The energy transition from fossil fuels to renewables is already ongoing, but it will be a long, complex and difficult process to carry out, since the energy system is a gigantic and complex machine spread all over the world. The starting point to outline a possible scenario for this transition is to quantify the unsustainable differences in the availability of per capita energy across the planet, setting 2.8 toe/y as a desirable average target to reach, with related consequences. Key renewable energy production data will be presented, which show the remarkable growth of solar electricity technologies and indicate that crystalline silicon PV and wind turbines are the workhorse of the first wave of renewable energy deployment on the TW scale around the globe. The other PV market alternatives (CIGS, CdTe), along with other less mature options under intensive research, such as DSSC, OPV and perovskite cells, will be briefly presented. The status and perspectives of solar concentrating options (CPV and CSP) will be also discussed. As far as fuels are concerned, the situation is significantly more complex because making chemicals with sunshine is far more complicated than generating electric current. The prime solar artificial fuel is molecular hydrogen, which is characterized by an excellent combination of chemical and physical properties. The routes to make it via solar energy (PEC cells, DSPEC cells, PV electrolyzers) and then synthetic liquid fuels are presented. The interconversion between electricity and hydrogen, two energy carriers directly produced by sunlight, will be a key tool to distribute renewable energies with the highest flexibility.
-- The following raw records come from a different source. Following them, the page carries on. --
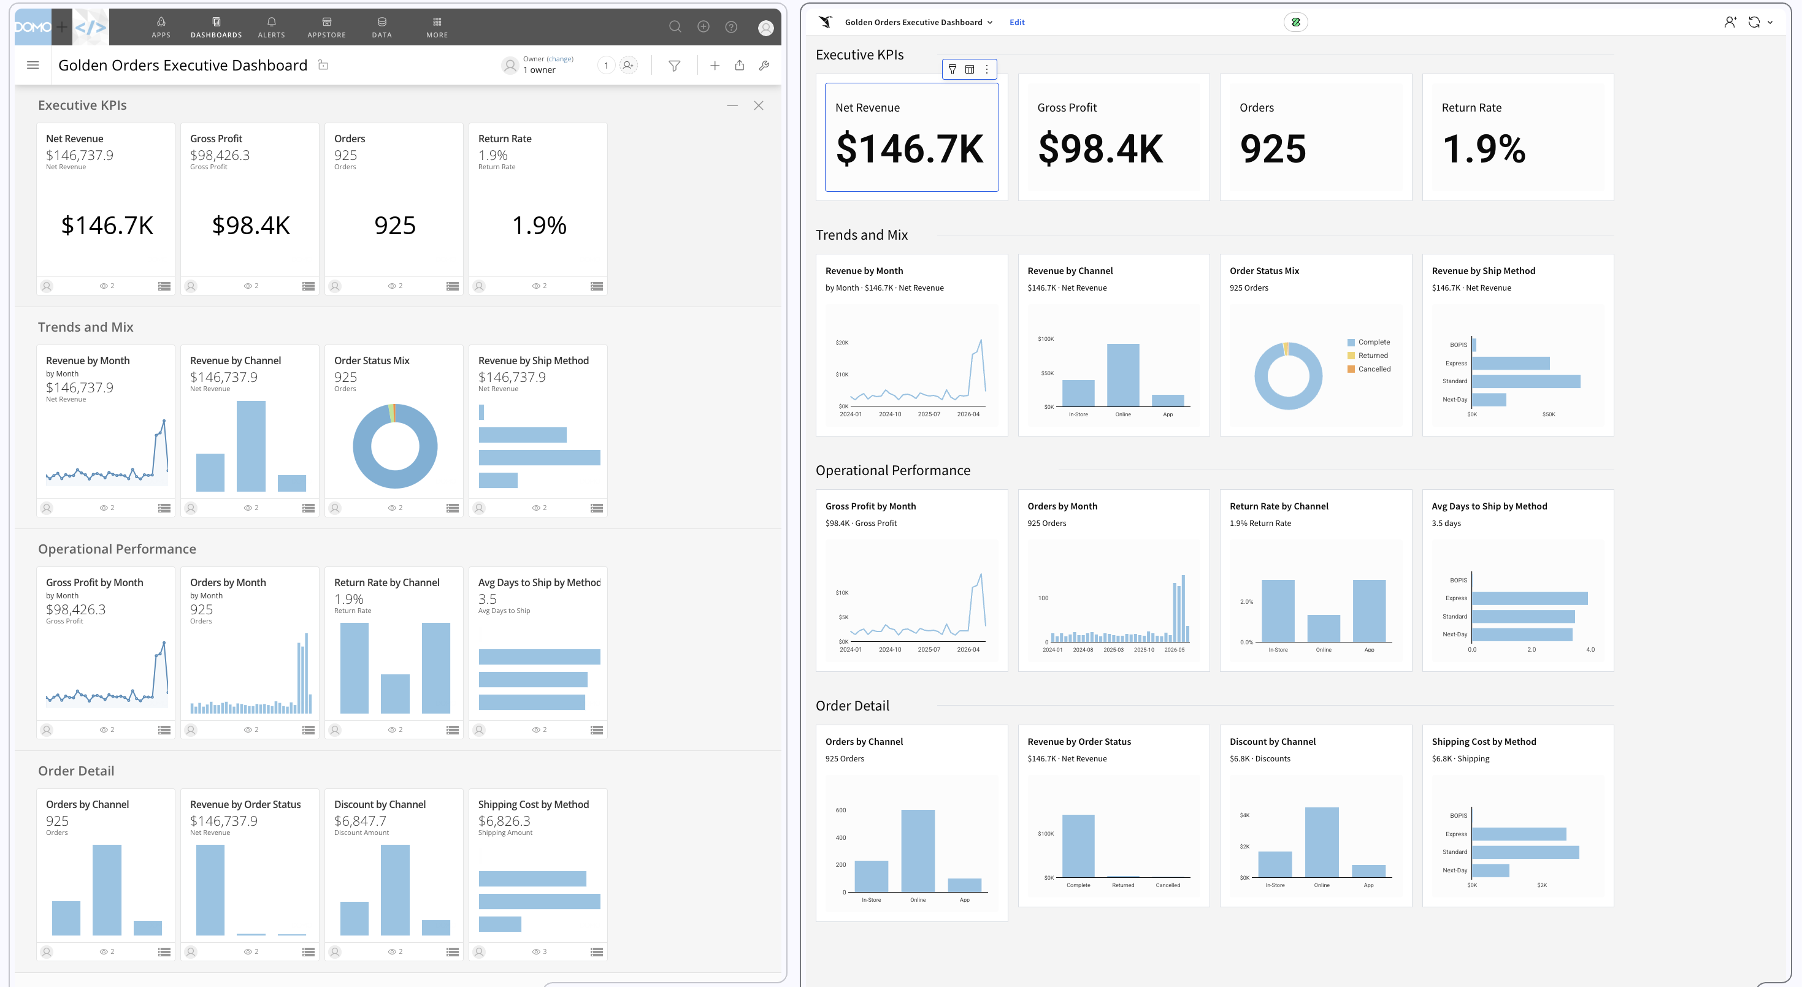
Task: Click the Edit link in right header
Action: click(1017, 22)
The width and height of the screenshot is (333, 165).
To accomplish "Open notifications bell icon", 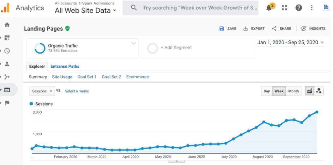I will [269, 8].
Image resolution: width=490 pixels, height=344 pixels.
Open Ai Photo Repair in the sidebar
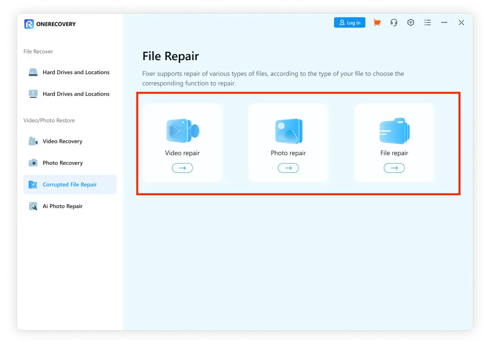63,206
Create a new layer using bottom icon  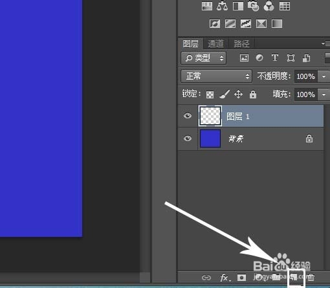294,277
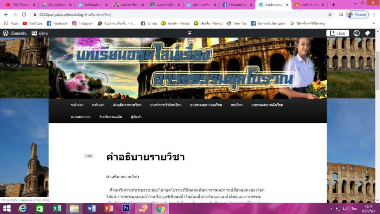
Task: Open WordPress notifications bell icon
Action: (367, 33)
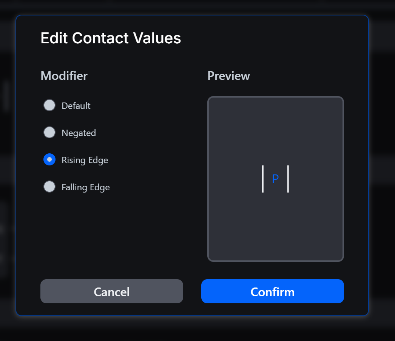Click the "Negated" option label
This screenshot has width=395, height=341.
[x=79, y=133]

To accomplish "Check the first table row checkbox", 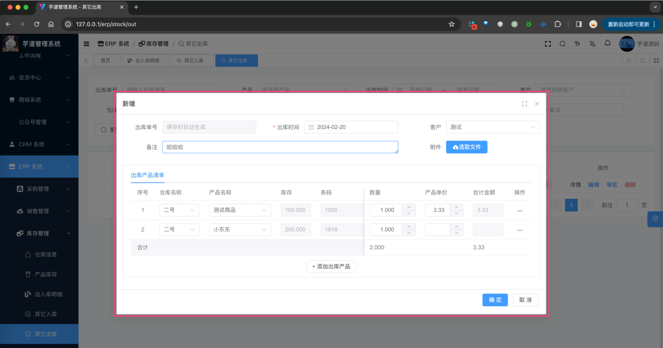I will click(103, 184).
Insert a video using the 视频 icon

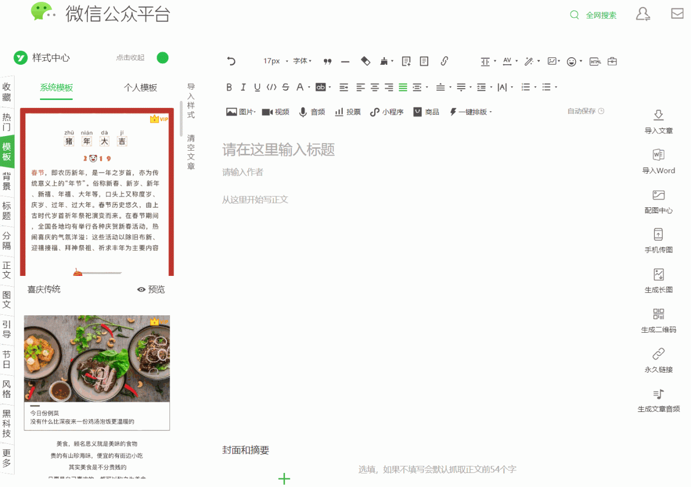(275, 112)
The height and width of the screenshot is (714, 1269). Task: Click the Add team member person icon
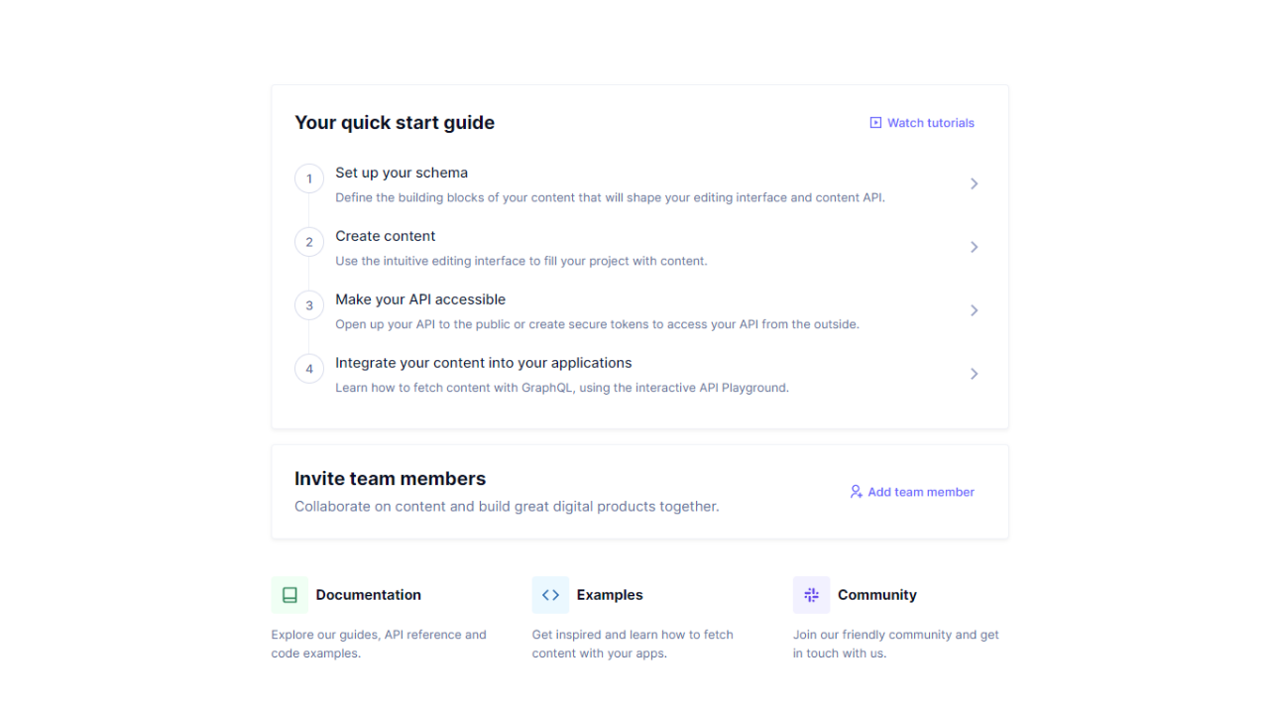(856, 492)
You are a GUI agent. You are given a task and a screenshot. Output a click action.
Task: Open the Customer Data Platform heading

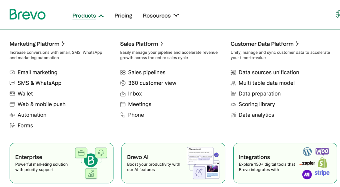coord(265,44)
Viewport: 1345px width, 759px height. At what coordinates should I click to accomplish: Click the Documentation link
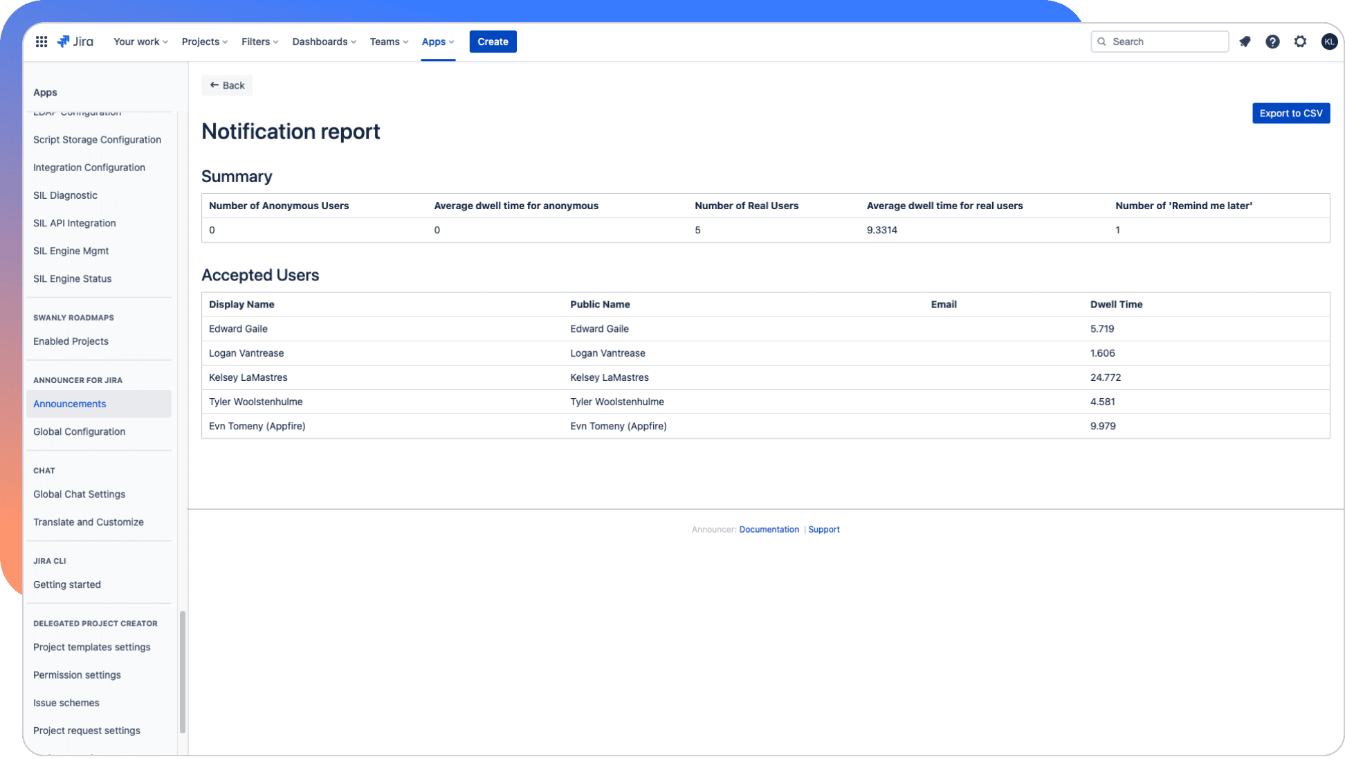769,529
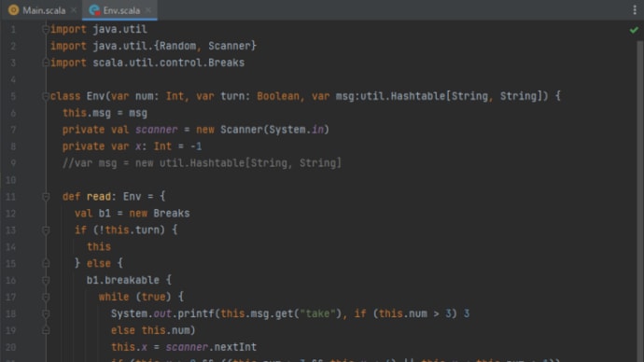Collapse the import block at line 1

pos(46,29)
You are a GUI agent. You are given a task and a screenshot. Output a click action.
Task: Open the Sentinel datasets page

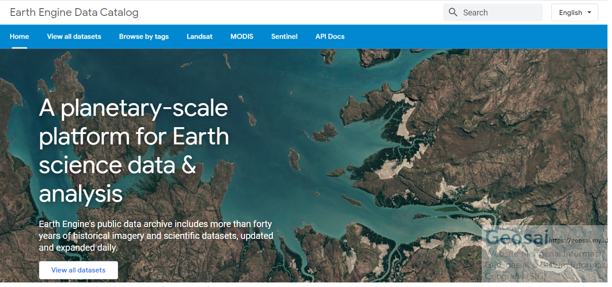[x=284, y=36]
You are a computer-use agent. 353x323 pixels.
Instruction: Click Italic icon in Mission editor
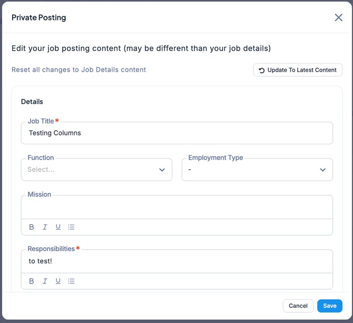[45, 227]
However, the full integration of solar hydrogen in the world energy system will not be achieved soon. The overall discussion takes into account two parameters and concepts that are often neglected in the scientific energy debate: the EROI (Energy Return On Investment) and the fact that the energy transition will not be limited by the availability of photons, but by the availability of natural resources - particularly minerals - which are needed to manufacture energy converters and storage devices on a multi-TW scale. The future solar-powered civilization will be based on energy technologies with relatively low EROI, in the context of an increased global competition for natural resources. Ultimately, this may reveal the physical and energy limits of economic growth.